Calculating $\sum \sigma (n)$

Question

From $$\sum_{k=1}^n{\sigma(k)} = \sum_{k=1}^n k \left\lfloor \frac{n}{k} \right\rfloor$$ the observation is for large ranges of $k$, $\lfloor n/k \rfloor$ is constant. So the sum is equal to $$\left (\sum_{n/2 < k \le n}k\ \right ) + 2 \left (\sum_{n/3 < k \le n/2}k\ \right ) + \cdots$$

Calculating the sum of $k$ over a range is easy, so the difficult part is determining the range for each sum. That is, determining which ranges for large $k$ is $n/(m+1) < k \le n /m$ nonempty. OEIS A024916 lists a program by P. L. Patodia that is definitely sublinear, but I'm not sure what the program is calculating. From what I can tell it is calculating $k$ for $m$ up to $\sqrt{n}$ and then somehow using modulus to calculate the rest. So I am looking for an explanation or resources that explain how to calculate this sum in sublinear time.

**Information provided**

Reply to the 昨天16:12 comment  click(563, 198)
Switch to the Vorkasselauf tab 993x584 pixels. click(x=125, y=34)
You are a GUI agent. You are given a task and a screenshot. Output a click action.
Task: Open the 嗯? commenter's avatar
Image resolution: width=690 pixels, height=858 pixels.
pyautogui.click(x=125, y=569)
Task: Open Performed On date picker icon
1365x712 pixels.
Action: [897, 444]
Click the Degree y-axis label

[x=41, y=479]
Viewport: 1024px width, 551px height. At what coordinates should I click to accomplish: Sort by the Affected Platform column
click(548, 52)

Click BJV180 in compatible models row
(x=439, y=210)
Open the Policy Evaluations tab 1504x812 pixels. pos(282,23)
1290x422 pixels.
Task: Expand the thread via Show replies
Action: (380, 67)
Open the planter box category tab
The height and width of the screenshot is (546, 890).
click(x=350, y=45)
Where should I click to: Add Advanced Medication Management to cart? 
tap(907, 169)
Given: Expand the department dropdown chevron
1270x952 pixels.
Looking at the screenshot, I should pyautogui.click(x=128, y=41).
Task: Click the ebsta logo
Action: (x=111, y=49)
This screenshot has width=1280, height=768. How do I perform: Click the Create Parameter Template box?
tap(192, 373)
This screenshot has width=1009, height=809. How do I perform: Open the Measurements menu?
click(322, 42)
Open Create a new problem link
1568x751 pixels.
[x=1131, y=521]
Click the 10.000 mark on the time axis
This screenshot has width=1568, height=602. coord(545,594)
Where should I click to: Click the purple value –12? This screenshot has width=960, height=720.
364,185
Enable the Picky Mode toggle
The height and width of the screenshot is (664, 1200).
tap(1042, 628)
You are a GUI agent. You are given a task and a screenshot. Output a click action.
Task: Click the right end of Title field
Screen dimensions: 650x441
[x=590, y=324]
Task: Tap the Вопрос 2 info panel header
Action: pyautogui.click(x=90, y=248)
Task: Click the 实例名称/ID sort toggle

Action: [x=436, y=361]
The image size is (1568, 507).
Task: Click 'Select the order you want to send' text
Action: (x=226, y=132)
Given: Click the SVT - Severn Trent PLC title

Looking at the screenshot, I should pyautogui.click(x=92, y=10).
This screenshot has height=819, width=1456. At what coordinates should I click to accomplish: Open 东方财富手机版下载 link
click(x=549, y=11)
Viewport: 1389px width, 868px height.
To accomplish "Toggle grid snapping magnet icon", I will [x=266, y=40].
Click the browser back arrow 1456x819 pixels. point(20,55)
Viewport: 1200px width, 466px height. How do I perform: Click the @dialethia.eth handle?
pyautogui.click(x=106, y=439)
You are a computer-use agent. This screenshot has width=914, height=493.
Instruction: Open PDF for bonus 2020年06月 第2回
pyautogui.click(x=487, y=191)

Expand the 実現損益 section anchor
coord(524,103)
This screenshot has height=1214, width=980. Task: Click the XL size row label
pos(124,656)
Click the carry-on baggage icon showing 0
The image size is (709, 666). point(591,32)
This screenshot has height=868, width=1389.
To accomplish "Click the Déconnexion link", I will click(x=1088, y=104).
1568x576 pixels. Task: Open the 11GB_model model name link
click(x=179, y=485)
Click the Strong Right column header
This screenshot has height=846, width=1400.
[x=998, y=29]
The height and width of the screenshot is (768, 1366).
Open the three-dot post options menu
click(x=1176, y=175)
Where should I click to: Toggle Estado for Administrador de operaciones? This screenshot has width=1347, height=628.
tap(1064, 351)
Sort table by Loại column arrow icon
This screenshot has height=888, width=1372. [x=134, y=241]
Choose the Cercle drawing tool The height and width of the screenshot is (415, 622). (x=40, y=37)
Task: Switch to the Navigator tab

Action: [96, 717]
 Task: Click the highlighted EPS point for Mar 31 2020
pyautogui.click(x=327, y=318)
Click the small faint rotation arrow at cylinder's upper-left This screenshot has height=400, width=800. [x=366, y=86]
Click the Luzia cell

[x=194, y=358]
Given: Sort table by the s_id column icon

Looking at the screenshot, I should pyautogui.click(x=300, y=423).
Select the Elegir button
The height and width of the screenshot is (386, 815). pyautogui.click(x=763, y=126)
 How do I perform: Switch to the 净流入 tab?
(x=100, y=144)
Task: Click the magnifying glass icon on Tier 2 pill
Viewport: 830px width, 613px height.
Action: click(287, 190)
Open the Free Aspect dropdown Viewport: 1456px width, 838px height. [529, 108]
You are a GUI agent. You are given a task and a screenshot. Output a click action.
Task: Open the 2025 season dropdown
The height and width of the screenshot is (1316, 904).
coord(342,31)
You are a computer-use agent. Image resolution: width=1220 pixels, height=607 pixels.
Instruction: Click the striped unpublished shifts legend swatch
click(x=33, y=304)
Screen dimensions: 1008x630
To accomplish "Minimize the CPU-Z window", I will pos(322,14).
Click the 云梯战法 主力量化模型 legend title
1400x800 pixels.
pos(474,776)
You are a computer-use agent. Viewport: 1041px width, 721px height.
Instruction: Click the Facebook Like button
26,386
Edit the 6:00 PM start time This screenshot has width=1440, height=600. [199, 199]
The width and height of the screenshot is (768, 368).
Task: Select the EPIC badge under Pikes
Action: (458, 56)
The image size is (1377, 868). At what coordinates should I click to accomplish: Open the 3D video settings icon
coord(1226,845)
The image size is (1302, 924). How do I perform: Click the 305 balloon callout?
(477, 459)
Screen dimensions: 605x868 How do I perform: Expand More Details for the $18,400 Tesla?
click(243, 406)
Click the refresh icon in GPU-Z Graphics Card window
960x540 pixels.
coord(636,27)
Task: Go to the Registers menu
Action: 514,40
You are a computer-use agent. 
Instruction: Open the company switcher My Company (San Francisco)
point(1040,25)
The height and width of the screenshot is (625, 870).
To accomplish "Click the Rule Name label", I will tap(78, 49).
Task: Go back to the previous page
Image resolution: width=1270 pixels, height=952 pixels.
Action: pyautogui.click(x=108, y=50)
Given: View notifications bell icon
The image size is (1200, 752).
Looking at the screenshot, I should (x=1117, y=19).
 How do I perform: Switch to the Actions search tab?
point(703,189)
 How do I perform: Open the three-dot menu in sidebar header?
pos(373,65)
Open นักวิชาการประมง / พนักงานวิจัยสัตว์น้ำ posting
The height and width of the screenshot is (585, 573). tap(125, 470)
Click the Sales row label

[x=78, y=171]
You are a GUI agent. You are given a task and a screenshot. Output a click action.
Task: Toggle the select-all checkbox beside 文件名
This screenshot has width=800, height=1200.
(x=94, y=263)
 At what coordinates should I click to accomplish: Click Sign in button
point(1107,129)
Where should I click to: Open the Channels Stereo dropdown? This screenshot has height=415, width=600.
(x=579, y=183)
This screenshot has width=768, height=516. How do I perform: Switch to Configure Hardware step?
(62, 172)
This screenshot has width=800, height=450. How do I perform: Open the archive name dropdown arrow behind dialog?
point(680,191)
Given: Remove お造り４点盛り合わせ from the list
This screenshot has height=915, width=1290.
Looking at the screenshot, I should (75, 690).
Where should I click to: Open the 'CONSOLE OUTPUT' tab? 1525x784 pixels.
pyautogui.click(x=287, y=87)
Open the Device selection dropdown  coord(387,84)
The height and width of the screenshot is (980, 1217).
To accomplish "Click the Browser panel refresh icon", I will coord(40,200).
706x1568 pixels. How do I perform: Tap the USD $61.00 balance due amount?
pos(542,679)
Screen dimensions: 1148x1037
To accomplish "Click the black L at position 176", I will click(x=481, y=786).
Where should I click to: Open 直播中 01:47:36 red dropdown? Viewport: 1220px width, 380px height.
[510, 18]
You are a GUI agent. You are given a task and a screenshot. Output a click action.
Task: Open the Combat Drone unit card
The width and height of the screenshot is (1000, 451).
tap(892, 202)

**Tasks to perform**
1 > List every sentence in the paragraph of the question on summing the divisor function that begins "Calculating the sum of $k$ over a range is easy".
2 > From the question on summing the divisor function, repeat word for word the stretch from "Calculating the sum" through "in sublinear time.".

**Exercise responses**
1 >
1. Calculating the sum of $k$ over a range is easy, so the difficult part is determining the range for each sum.
2. That is, determining which ranges for large $k$ is $n/(m+1) < k \le n /m$ nonempty.
3. OEIS A024916 lists a program by P. L. Patodia that is definitely sublinear, but I'm not sure what the program is calculating.
4. From what I can tell it is calculating $k$ for $m$ up to $\sqrt{n}$ and then somehow using modulus to calculate the rest.
5. So I am looking for an explanation or resources that explain how to calculate this sum in sublinear time.

2 >
Calculating the sum of $k$ over a range is easy, so the difficult part is determining the range for each sum. That is, determining which ranges for large $k$ is $n/(m+1) < k \le n /m$ nonempty. OEIS A024916 lists a program by P. L. Patodia that is definitely sublinear, but I'm not sure what the program is calculating. From what I can tell it is calculating $k$ for $m$ up to $\sqrt{n}$ and then somehow using modulus to calculate the rest. So I am looking for an explanation or resources that explain how to calculate this sum in sublinear time.